During the 2006–07 school year, the school met all of the requirements for Adequate Yearly Progress and had an AYP graduation rate of 99.05%. The school offers Advanced Placement classes and participates in the University of Minnesota's College in the Schools program. Nearly 90% of students pursue post-secondary options.

==Extracurricular activities==
Irondale sponsors additional activities that students may participate in.

===Sports===

- Football
- Hockey
- Basketball
- Volleyball
- Soccer
- Softball
- Baseball
- Cross Country
- Track and Field
- Swimming
- Tennis
- Ultimate Frisbee
- Dance
- Gymnastics
- Wrestling
- Alpine Skiing
- Nordic Skiing
- Golf
- Lacrosse
- Adapted Hockey
- Adapted Soccer
- Adapted Softball

===Activities===

- Band
- Choir
- Drama
- Dance Club
- E-sports
- Hackysack Club
- Marching Band
- Math Team
- Mock Trial
- National Honors Society
- Orchestra
- Quiz Bowl
- Robotics
- Speech
- Stripes
- Trap Shooting
- Winter Drumline
- Winter Guard

==== Robotics ====
Irondale has a FIRST Robotics Competition Team, number 2052, named KnightKrawler. It was showcased at Pinewood Elementary School in 2023. In 2016 it was a finalist in the Carson Division at FIRST Championship - St. Louis. The same year, it won the Chairman's Award at the Minnesota 10,000 Lakes Regional.

==== Band programs ====
===== Marching band =====
Irondale’s marching band has a history of competitive success. The band was the first Minnesota state champion at the 2005 Youth in Music Band Championships held annually at U.S. Bank Stadium. In 2010, the Irondale Marching Knights took first place in the AA class at the St. Louis Bands of America super regional. They were also declared the Class AAA champion at the 2024 and the 2025 Youth in Music Band Championships. They were also declared the Minnesota Class AAA state Champion in 2021, 2022, 2023, 2024, and 2025, also at the Youth in Music Band Championships.

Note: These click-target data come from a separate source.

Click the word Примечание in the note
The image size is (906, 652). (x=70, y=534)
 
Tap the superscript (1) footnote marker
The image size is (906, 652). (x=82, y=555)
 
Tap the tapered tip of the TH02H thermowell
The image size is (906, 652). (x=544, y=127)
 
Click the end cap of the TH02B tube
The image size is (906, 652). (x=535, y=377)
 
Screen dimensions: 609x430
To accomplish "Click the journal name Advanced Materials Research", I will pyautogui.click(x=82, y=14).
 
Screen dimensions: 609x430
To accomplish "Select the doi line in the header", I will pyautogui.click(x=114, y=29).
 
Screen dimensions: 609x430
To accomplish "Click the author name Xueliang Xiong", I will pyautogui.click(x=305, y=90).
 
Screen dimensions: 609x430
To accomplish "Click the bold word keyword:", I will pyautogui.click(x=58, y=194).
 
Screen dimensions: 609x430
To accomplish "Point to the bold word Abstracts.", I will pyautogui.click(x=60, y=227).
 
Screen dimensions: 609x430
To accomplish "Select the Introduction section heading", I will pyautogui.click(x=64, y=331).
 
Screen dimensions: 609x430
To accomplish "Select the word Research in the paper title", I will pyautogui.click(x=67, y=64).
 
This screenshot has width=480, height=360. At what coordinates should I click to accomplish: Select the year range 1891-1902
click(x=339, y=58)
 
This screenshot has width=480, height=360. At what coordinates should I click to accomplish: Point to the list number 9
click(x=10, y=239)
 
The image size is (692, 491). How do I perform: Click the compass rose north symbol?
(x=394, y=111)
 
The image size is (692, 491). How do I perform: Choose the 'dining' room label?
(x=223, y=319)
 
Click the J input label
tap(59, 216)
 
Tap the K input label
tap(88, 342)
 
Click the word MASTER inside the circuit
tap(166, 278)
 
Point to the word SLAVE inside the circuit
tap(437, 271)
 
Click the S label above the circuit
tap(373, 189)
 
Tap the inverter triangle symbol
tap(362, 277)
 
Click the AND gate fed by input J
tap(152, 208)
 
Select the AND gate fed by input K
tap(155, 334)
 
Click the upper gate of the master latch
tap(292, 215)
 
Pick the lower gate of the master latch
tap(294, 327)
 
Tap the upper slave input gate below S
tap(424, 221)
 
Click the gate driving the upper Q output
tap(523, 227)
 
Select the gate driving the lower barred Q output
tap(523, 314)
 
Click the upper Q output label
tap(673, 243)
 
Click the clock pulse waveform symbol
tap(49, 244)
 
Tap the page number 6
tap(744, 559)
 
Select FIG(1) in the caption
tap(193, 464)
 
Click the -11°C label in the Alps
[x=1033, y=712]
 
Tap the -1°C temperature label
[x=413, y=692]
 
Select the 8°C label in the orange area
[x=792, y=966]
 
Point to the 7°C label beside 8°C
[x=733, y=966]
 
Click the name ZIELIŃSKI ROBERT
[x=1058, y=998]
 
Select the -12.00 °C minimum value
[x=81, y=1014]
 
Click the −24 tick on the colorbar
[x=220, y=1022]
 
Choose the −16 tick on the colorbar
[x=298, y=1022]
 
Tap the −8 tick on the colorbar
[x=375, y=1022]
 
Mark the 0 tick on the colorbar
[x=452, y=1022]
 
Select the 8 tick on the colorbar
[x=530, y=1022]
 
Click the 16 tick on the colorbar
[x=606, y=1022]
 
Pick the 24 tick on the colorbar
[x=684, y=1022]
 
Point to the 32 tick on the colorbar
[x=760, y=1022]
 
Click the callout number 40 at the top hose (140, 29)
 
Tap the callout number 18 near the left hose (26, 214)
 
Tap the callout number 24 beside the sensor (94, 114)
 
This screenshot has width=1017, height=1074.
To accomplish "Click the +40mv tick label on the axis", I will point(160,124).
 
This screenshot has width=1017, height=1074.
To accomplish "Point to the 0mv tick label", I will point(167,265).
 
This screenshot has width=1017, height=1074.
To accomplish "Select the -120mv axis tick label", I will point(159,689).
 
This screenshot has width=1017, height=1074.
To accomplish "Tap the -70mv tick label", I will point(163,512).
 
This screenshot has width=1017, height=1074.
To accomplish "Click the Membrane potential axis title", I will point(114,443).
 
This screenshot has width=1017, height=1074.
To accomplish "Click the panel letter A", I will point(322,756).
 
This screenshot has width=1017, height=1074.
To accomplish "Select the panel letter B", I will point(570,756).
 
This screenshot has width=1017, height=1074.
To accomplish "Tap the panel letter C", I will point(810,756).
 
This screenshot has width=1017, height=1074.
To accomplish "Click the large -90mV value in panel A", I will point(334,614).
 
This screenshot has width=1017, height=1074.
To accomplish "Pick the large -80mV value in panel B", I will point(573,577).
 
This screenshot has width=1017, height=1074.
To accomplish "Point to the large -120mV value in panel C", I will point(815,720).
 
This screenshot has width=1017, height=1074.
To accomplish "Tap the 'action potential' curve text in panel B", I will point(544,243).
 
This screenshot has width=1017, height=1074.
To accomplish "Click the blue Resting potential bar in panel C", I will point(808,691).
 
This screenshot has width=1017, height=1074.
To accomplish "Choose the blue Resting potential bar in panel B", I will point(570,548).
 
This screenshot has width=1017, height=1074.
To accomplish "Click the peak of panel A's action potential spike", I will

===== Winter drumline =====
Irondale's winter drumline was named the Minnesota Percussion Associations State Champion in 1996, 2008, 2009, 2013, 2014, 2016, 2017, 2018, 2019, 2023, and 2025. At the 2003 Winter Guard International World Championships, the Drumline was the WGI Percussion Scholastic Open class Bronze Medalists. They were Scholastic A class finalists at WGI Championships in 2016 and 2017, placing 7th and 8th respectively out of over 60 competing groups. In 2018, they continued their success at the national level as the Scholastic A class Silver Medalists by placing 2nd out of 64 groups. In 2022, they were again Scholastic A class finalists, placing 10th. In 2023, they were the Scholastic A Class Gold Medalists, becoming the first Minnesota group to win percussion gold at WGI.

===== Winter guard =====
Irondale's winter guard was the 2002 Scholastic Open Class World Champions at WGI championships. They were the North Star Circuit State Champions in 1993 and from 1996 to 2014..

==Notable alumni==
- Lisa Bender is a Democratic politician from Minneapolis.
- Scott Bjugstad is a former Olympic and NHL forward (1984–92).
- Members of the band Information Society: Kurt Harland Larson, Paul Robb, and James Cassidy.
- Kate Knuth is a member of the Minnesota House of Representatives, representing District 50B (2007–2013).
- Road Warrior Animal (Joe Laurinaitis) was a member of the professional wrestling tag team The Road Warriors.
- Amanda Lee, the first female demonstration pilot with the Blue Angels fighter jet flight demonstration squadron.
- Lee A. Piché, a Roman Catholic bishop
- Randy Rasmussen is a former member of the Minnesota Vikings.
- Premal Shah is the co-founder and president of Kiva.org.